Pues bien, vayamos al caso. La empresa Desarrollos Renovables Iberia Delta S.L, perteneciente a la compañía estatal noruega Statkraft, ha proyectado la construcción de un parque eólico de 221 megavatios —formado por 22 aerogeneradores de 5,5 megavatios de potencia nominal unitaria— en los términos de Barxas, Oencia, Trabadelo y Vega de Valcarce, sumando también terrenos de OBarco de Valdeorras, Petín y Vilamartín de Valdeorras, por donde pasaría la línea de evacuación que conectaría la subestación del nuevo parque con la de Trives.

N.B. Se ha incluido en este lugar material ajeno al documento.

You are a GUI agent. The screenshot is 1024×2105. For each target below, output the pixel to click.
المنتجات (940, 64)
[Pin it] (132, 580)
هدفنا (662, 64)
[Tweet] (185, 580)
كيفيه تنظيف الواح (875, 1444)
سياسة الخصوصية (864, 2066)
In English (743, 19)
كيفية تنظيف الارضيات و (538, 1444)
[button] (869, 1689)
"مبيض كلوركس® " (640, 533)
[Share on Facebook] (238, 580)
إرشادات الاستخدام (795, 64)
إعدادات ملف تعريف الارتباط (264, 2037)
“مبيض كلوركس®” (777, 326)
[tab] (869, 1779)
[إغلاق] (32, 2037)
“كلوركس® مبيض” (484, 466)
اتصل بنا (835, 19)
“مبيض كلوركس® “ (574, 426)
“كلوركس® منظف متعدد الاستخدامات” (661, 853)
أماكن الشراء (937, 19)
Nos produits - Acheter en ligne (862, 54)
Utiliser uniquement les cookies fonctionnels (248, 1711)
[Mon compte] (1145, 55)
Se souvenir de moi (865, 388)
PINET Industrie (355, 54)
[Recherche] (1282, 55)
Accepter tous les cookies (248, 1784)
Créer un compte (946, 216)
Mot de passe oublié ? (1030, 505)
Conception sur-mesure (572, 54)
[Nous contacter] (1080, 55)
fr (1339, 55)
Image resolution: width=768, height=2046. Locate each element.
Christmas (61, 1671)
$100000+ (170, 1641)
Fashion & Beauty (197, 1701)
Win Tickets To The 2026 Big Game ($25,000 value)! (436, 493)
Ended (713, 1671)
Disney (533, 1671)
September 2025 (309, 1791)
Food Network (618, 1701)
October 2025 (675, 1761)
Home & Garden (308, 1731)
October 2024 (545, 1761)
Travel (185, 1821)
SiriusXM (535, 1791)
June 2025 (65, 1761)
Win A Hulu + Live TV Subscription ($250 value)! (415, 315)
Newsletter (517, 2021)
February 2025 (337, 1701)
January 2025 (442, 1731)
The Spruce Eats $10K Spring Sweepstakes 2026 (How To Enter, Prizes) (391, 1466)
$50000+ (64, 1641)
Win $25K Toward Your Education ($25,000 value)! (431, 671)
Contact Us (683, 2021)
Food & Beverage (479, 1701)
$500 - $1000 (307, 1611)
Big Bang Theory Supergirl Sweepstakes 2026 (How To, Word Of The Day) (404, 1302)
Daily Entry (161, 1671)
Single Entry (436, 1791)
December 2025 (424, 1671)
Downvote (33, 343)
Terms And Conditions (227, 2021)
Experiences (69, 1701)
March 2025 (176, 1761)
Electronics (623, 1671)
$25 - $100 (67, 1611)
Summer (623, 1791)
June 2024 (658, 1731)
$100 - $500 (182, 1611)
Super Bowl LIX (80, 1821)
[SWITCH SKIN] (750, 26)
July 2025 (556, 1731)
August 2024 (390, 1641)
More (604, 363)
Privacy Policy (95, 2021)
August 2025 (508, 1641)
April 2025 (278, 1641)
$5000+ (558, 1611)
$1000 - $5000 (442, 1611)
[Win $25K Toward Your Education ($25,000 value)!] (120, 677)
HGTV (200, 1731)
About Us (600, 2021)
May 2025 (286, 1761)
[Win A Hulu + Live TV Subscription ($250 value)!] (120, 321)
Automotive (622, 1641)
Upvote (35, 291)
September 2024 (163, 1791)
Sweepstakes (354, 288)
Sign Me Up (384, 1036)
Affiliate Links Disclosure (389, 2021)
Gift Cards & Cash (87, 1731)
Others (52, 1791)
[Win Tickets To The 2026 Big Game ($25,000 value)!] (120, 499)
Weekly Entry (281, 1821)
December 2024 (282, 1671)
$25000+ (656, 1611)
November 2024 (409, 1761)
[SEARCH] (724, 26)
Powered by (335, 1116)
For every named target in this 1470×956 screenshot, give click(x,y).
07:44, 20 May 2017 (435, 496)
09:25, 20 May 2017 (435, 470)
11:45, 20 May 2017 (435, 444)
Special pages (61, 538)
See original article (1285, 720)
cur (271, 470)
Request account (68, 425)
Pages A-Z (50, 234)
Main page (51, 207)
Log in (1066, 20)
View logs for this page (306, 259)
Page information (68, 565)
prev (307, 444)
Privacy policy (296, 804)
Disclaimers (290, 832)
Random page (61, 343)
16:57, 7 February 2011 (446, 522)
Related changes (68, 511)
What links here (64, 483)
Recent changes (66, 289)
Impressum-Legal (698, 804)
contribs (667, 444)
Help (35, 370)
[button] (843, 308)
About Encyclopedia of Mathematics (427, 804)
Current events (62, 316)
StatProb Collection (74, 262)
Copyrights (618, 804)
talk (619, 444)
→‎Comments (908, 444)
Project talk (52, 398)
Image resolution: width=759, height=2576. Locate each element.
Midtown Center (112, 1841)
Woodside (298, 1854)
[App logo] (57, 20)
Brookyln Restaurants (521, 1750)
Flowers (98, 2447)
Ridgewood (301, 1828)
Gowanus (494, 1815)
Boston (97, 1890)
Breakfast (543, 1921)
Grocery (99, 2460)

El parque se sitúa en la frontera entre Galicia y León, en el límite del «lugar de importancia comunitaria Ancares-Courel», al borde del denominado «territorio oso pardo» y tanto la ubicación de los aerogeneradores como el área perimetral de afectación suponen una agresión a muchas especies de flora y de fauna, además de al paisaje. Vulnera todos y cada uno de los objetivos de la estrategia mencionada al afectar a la conectividad, incidir sobre un área clave sobre la biodiversidad, incumplir el principio de coherencia territorial, etcétera. Los espacios de montaña representan el refugio de una fauna y flora única; su transformación y su ocupación, como en el proyecto de Barxas, sería un paso atrás en la conservación de la biodiversidad más amenazada. Hoy, más de 6.000 aerogeneradores coronan las cumbres de las sierras cantábricas desde Galicia a Euskadi, ¡ya está bien!. Dejad en paz nuestras sierras.